TRY IT =>
Only the lines from the one bearing "This screenshot has width=861, height=475." through the end of the entries should be output, exactly as they stand, and pictures should be skipped.

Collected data
--
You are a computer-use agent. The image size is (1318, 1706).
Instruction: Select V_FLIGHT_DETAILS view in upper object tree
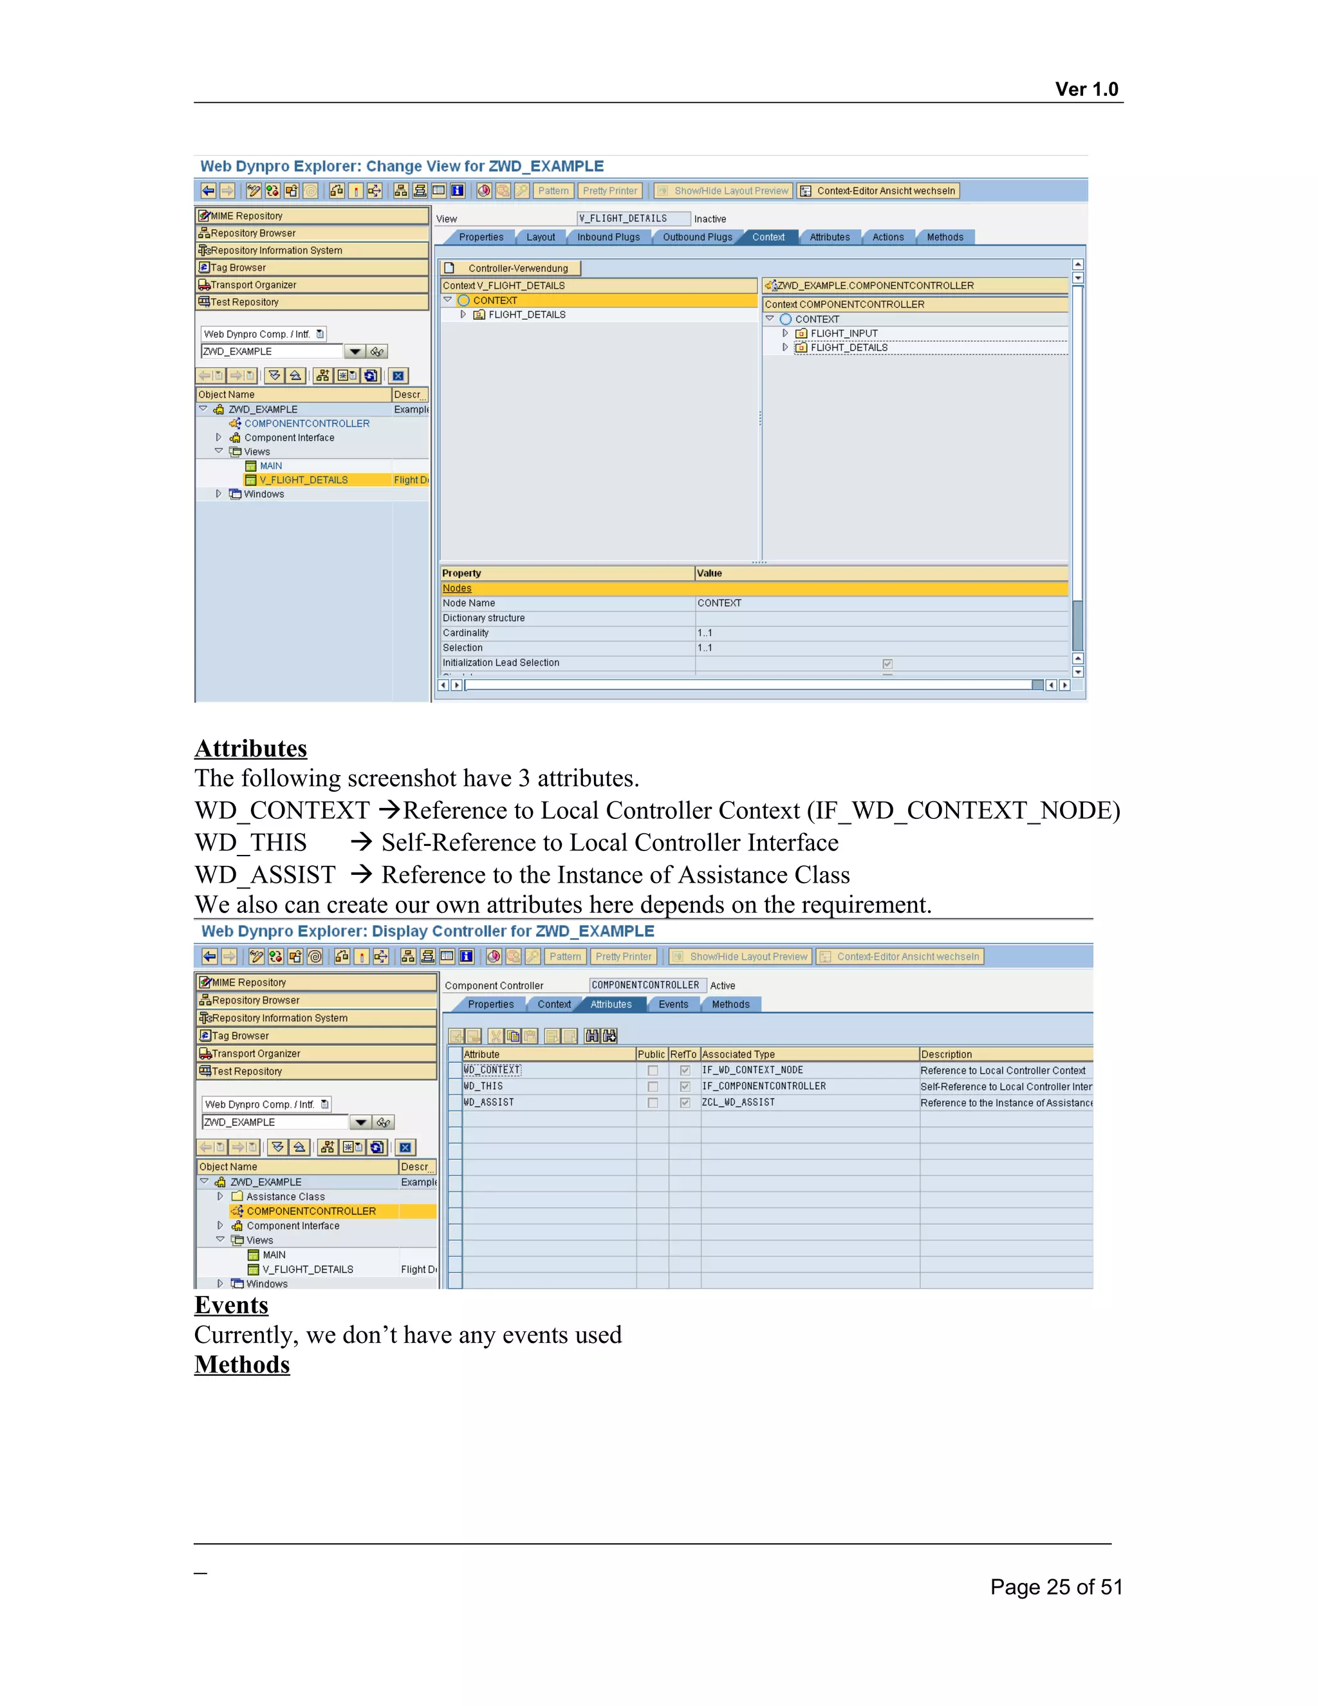(x=304, y=480)
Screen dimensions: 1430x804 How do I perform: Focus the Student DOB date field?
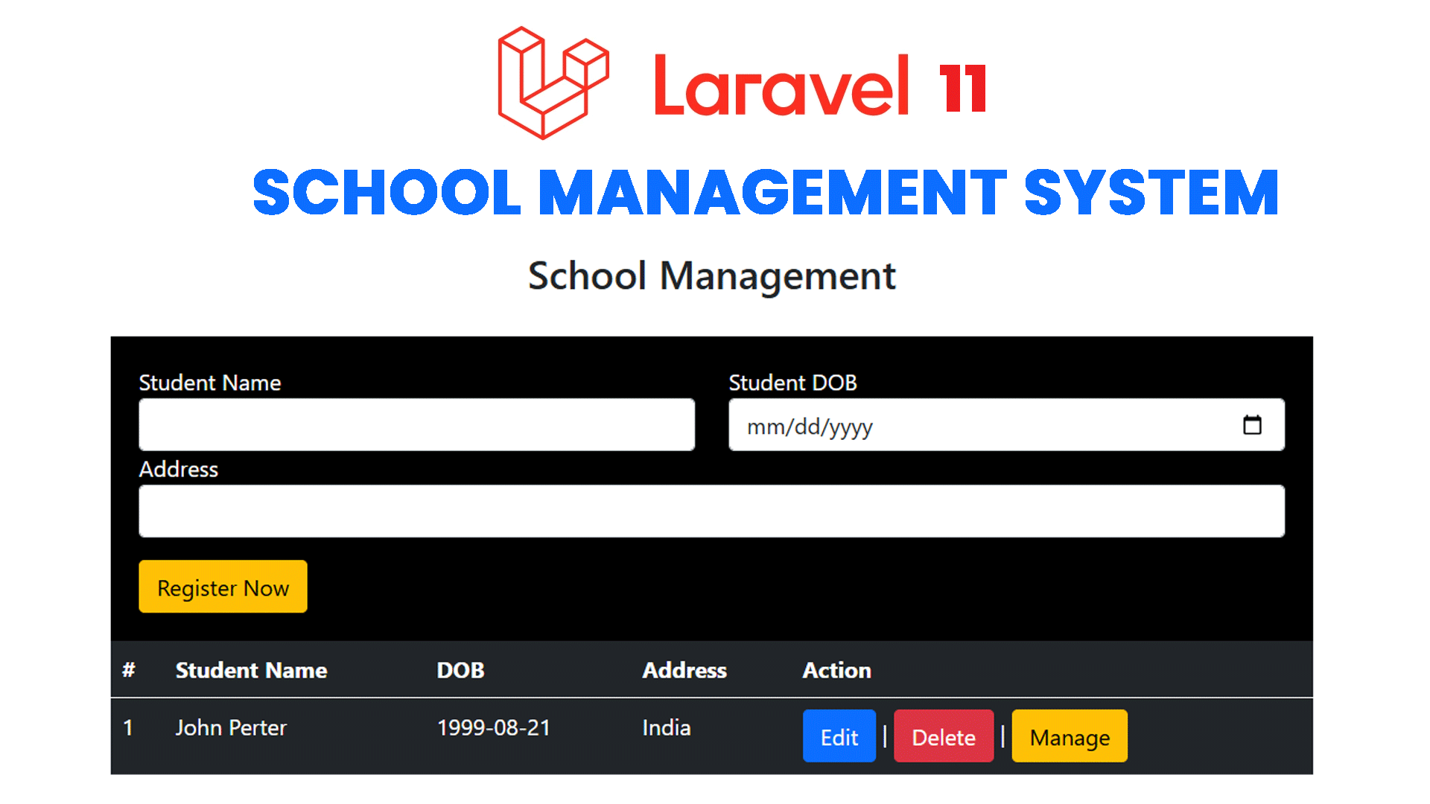pyautogui.click(x=968, y=425)
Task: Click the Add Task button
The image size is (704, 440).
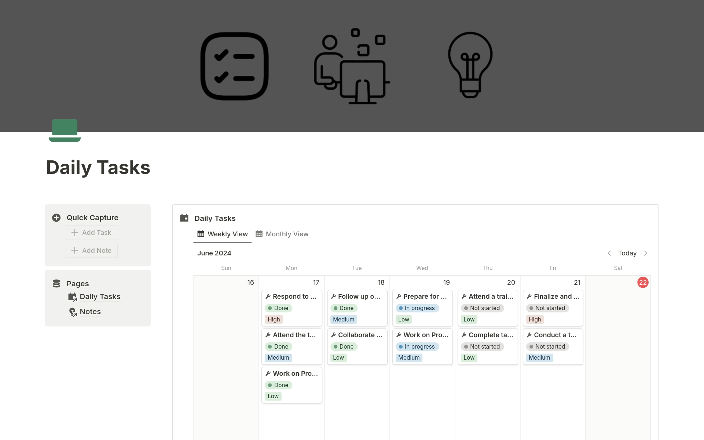Action: (91, 232)
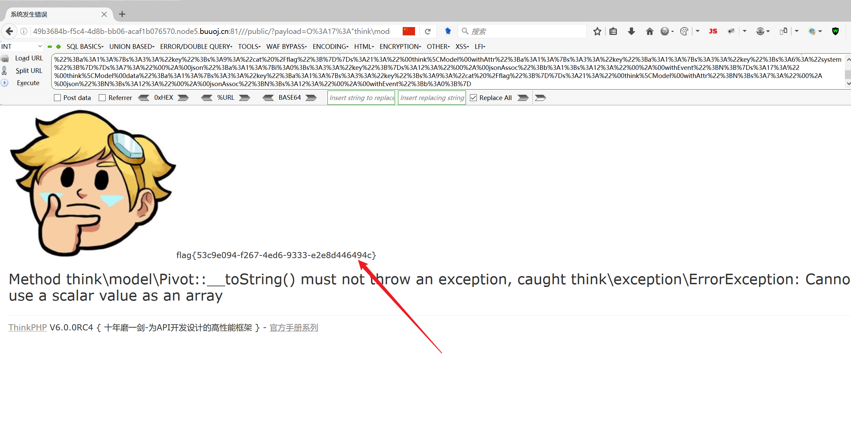Enable the Referrer checkbox
Image resolution: width=851 pixels, height=444 pixels.
(102, 98)
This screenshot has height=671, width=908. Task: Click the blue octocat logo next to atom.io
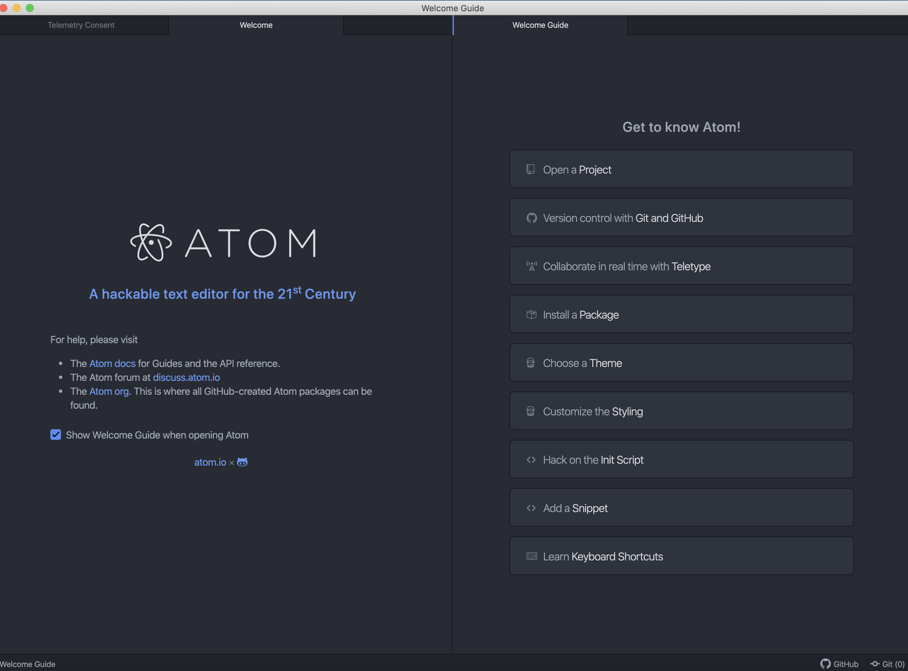point(242,462)
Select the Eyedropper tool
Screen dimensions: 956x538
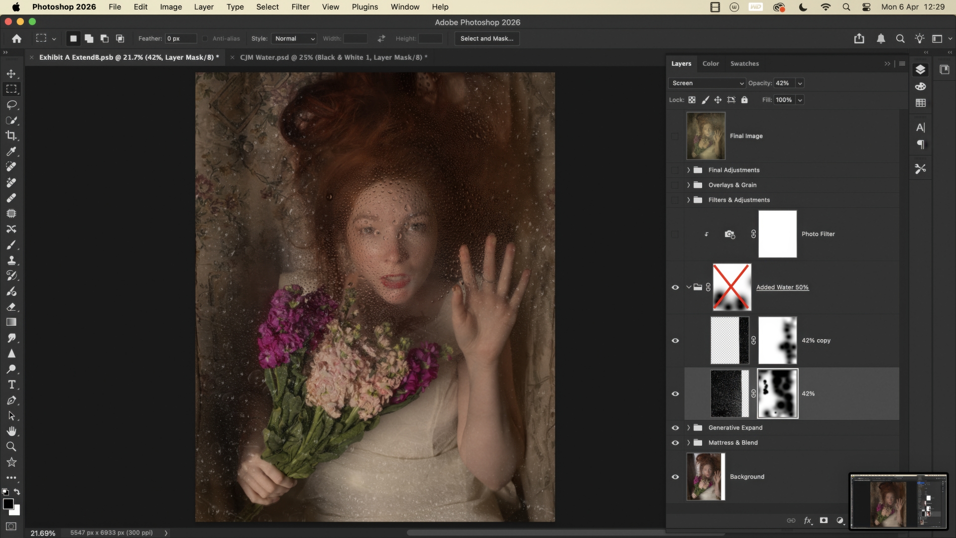click(11, 151)
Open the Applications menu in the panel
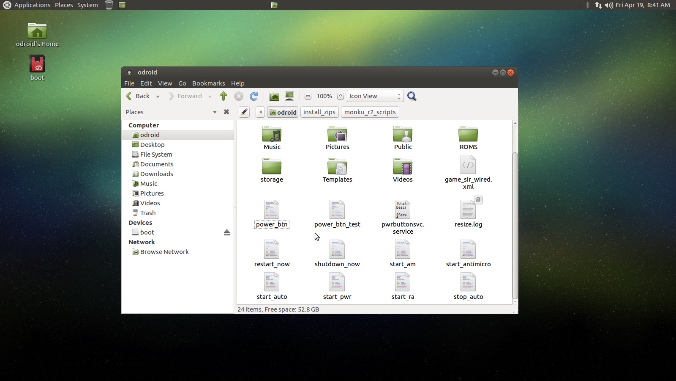 tap(32, 5)
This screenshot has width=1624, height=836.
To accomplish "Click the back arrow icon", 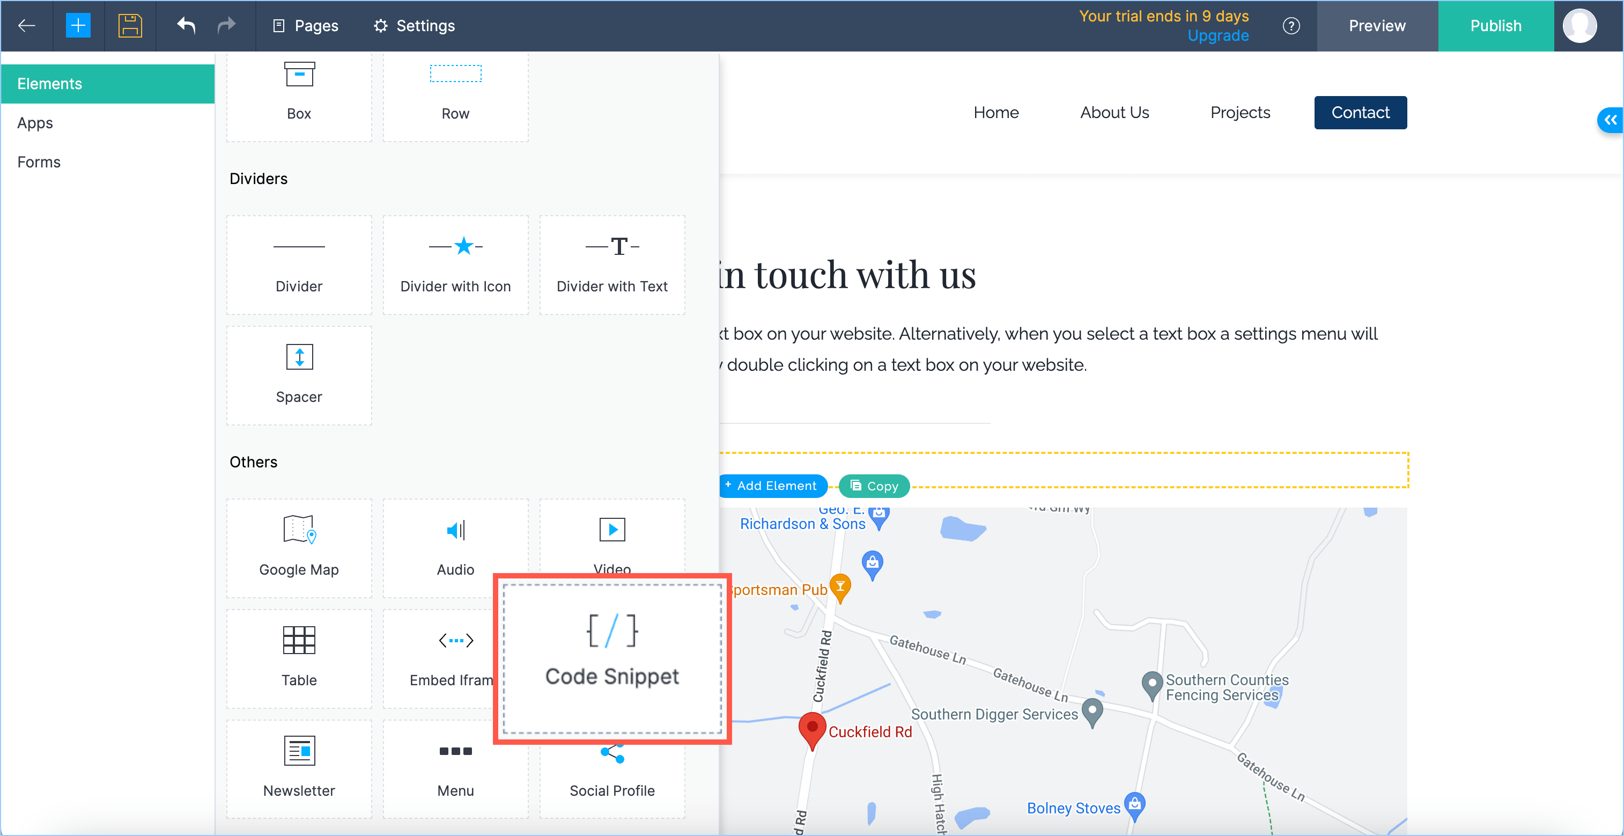I will pos(26,26).
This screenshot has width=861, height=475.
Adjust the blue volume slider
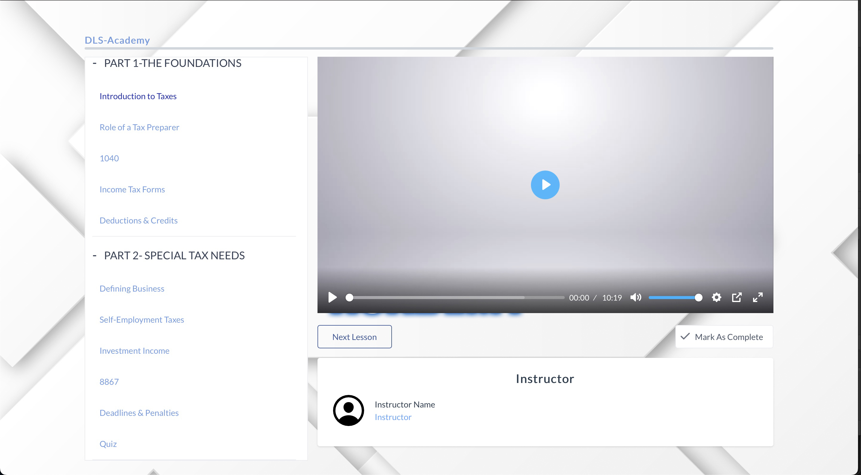(x=673, y=297)
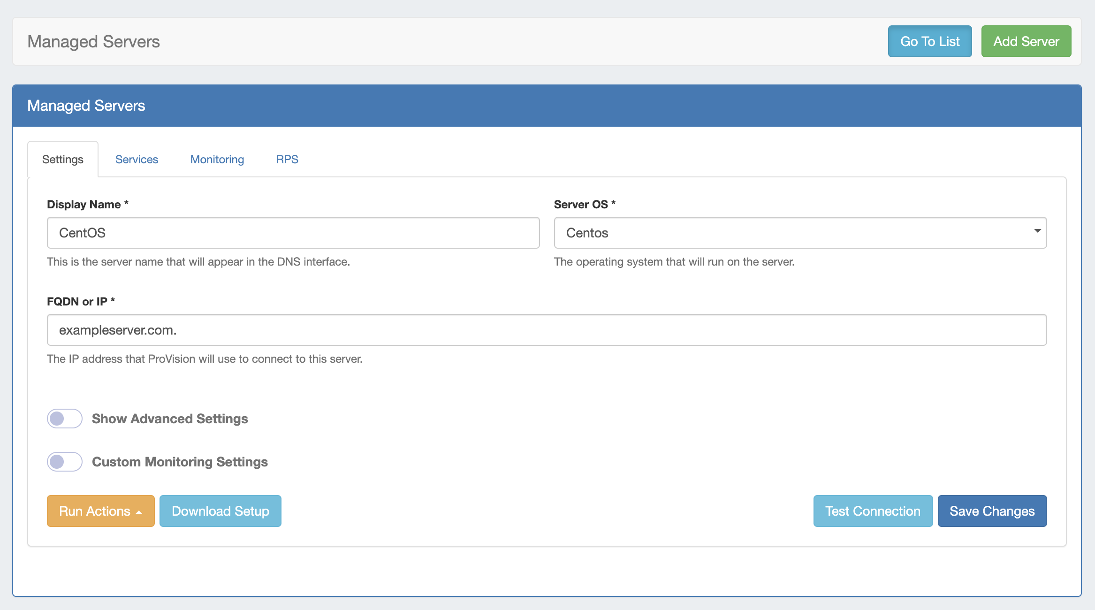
--
RESPONSE BOX =>
This screenshot has width=861, height=475.
Adjust the blue volume slider
(x=673, y=297)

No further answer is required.